10. The theme here is contradictions or contrasts and learning to appreciate both sides of them: old and young, love and loneliness, Civil War and the day-to-day mechanics of life, etc. These are sometimes a grass-is-greener longing, and sometimes a condemnation, but always appreciative of both sides and wishing for their combination. Like in "The Tower", where a song praising a country-maid's beauty leads to a drowning:
Strange, but the man who made the song was blind;
Yet, now I have considered it, I find
That nothing strange; the tragedy began
With Homer that was a blind man,
And Helen has all living hearts betrayed.
Oh may the moon and sunlight seem
One inextricable beam,
For if I triumph I must make men mad.
Those two lines, "Oh may the moon and sunlight seem / One inextricable beam," are key to the whole collection, and stunningly beautiful. He longs for the binding of the paradox, the understanding of both moon and sun as one, the mystical. The place where the best of both sides of the contradiction come together and shed off their negatives: the vigor and beauty of youth with the imagination and experience of age; the triumph of silent solitude and the togetherness of love; the spirit that drives men towards freedom and that which drives them to a paycheck.

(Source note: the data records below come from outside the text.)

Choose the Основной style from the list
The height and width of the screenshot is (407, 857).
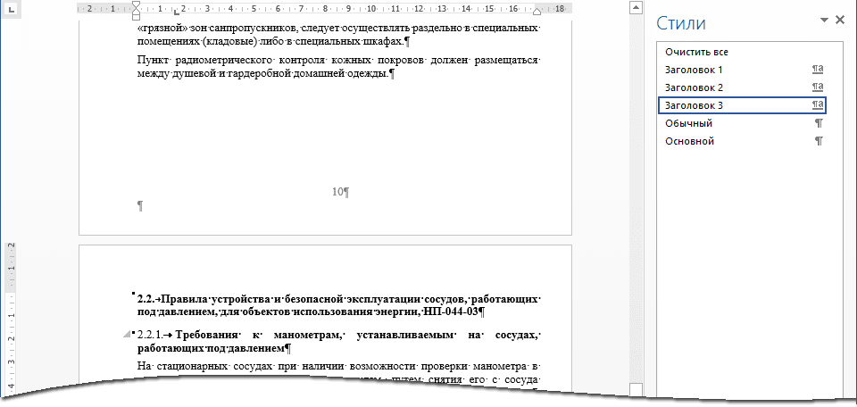[690, 141]
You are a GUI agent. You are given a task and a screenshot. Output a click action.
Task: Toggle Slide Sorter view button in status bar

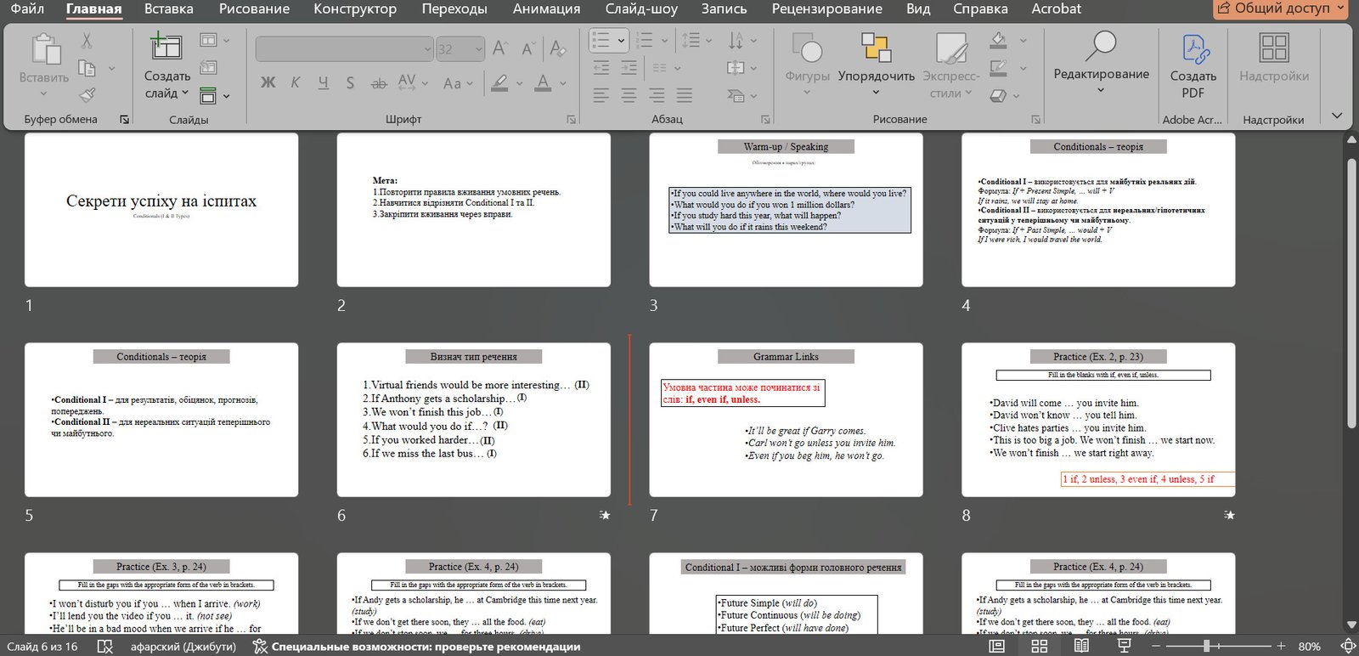pyautogui.click(x=1039, y=647)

And this theme of contrasts is supported by both word choices and sentence structures—long and short lines exist in the same poems, monosyllabic and multisyllabic words all have meaning and importance, poems of many parts and poems of one stanza share pages in the same collection, longer poems embrace multiple forms to make multiple points. This interaction of theme and mechanics shows how holistic Yeats' writing has become by this stage. It's a staggering display of skill.

11. My favorites are: "Owen Aherne and His Dancers", "Meditations in Time of Civil War", "The New Faces", "Youth and Age", and "Sailing to Byzantium", that classic mythical poem. I almost would put "The Tower" on this list, there're some incredible lines in there but I just can't.